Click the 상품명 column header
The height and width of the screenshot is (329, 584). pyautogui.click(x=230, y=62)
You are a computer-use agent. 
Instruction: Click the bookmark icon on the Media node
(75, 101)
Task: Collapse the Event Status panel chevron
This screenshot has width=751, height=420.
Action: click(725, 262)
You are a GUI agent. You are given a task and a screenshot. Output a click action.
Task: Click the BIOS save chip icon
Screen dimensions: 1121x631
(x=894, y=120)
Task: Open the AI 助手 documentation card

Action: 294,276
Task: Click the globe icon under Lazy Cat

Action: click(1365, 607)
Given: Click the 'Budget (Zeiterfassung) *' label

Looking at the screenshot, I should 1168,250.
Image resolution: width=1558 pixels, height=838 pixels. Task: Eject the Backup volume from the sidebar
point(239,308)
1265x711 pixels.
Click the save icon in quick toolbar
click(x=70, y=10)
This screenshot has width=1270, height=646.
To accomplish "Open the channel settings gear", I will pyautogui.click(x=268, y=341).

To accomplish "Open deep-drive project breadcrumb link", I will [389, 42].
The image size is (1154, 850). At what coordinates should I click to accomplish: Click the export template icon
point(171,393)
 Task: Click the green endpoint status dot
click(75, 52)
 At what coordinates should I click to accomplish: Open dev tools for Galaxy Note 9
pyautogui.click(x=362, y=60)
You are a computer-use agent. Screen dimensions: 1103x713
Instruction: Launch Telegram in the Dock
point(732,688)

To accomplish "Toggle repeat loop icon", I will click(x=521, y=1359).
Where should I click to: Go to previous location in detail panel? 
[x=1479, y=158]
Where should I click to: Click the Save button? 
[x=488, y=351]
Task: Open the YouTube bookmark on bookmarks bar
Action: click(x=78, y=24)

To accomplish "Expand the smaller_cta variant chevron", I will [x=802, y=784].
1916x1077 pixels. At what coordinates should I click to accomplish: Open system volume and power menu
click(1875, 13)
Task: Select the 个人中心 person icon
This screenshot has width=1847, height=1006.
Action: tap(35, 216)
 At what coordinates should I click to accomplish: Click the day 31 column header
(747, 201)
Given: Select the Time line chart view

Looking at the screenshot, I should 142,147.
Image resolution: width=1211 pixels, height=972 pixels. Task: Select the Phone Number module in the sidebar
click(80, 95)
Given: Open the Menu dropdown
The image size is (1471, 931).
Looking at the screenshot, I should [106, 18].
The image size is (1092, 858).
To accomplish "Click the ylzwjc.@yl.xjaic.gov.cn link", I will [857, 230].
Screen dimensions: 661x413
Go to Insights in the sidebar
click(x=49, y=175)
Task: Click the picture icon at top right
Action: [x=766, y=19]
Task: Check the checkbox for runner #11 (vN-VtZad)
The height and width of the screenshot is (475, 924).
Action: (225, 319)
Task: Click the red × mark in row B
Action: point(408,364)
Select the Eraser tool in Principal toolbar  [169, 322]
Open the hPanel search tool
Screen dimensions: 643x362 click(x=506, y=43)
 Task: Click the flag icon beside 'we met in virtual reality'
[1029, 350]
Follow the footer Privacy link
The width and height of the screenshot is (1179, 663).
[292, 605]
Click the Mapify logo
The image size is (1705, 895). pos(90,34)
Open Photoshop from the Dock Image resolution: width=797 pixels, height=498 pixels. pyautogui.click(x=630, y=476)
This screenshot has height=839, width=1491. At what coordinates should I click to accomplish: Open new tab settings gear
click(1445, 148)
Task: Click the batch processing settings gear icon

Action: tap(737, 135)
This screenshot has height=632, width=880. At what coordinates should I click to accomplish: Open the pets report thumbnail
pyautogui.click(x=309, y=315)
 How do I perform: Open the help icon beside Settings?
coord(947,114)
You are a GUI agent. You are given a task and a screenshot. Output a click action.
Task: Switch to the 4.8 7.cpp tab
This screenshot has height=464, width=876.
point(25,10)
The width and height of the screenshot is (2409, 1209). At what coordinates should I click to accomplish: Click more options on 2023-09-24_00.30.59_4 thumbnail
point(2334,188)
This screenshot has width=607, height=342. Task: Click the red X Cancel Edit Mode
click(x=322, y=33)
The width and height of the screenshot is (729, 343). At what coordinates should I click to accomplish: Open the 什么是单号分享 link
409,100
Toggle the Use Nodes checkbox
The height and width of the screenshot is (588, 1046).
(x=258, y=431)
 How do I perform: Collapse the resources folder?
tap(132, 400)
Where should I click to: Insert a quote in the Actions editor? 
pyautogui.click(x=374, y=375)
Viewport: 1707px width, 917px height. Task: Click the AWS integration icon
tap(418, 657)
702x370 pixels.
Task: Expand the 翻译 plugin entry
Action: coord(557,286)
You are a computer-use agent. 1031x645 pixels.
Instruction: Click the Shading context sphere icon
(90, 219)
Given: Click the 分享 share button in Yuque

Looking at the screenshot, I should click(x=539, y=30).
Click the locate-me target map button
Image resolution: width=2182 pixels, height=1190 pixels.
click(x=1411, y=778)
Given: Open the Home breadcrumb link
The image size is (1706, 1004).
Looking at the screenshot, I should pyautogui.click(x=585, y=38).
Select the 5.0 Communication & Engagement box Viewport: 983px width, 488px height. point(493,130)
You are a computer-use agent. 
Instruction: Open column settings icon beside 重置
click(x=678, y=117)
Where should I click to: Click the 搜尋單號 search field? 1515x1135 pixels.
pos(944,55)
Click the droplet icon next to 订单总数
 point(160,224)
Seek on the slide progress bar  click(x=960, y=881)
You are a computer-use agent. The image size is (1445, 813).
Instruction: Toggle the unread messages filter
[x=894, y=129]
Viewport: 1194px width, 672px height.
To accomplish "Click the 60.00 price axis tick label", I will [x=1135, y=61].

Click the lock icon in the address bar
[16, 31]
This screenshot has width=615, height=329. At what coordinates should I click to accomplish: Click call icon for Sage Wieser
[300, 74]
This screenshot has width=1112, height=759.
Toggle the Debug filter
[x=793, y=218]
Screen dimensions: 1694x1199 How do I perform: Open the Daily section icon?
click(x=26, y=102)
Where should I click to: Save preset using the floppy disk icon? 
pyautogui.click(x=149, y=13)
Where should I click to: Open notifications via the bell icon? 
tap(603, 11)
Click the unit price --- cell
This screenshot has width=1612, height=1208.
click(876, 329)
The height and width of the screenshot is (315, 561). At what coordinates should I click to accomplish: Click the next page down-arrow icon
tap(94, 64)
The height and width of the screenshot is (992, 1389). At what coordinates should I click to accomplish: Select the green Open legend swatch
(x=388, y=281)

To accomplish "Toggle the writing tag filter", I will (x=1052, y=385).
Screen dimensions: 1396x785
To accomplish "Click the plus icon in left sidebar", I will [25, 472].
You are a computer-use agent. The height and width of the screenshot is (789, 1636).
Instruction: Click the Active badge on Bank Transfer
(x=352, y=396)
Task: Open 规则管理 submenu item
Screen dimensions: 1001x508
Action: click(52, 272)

——

Search the data above and return each line in which "agent" occurs.

* _ANSWER SECTION_:
You are a computer-use agent. 
You are a GUI agent. You are given a task and a screenshot. Output a click action.
You are a computer-use agent. Screen dimensions: 1103x713
You are a GUI agent. You are given a task and a screenshot. Output a click action.
You are a computer-use agent. 1031x645 pixels.
You are a computer-use agent. 
You are a computer-use agent. The image size is (1445, 813).
You are a computer-use agent. The height and width of the screenshot is (789, 1636).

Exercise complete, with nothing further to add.